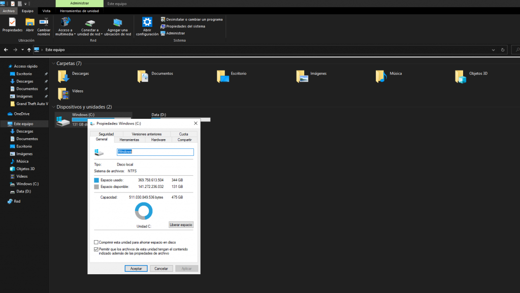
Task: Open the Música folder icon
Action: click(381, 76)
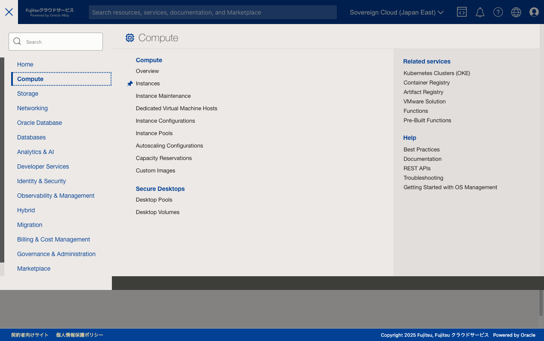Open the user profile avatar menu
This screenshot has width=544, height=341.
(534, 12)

_ _ _ _ _ _ _

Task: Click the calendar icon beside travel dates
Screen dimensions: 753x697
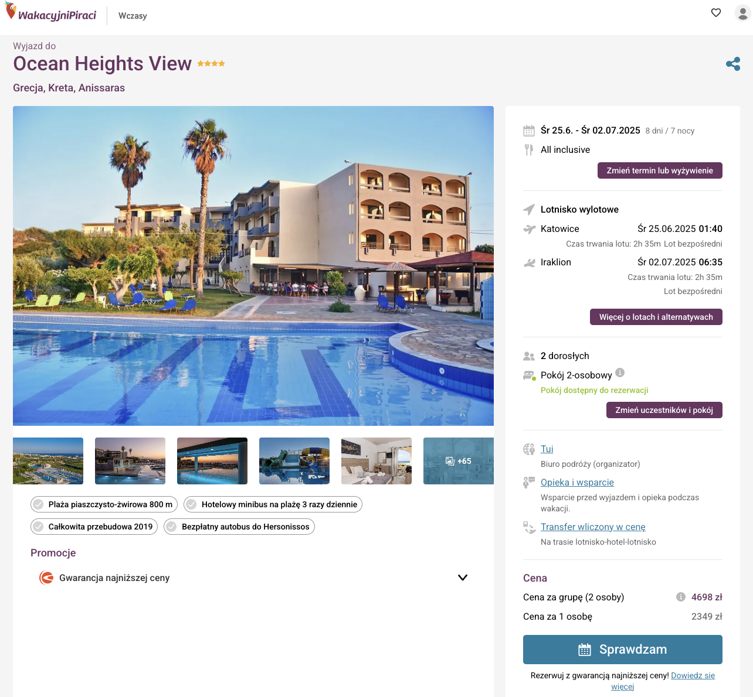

_ _ _ _ _ _ _

# Work to complete
Among the records above, extract exactly the lines from the line with "Task: Click the" to the line with "Screen dimensions: 753x697", both lines included, and leave out the rest.

# Your solution
Task: Click the calendar icon beside travel dates
Screen dimensions: 753x697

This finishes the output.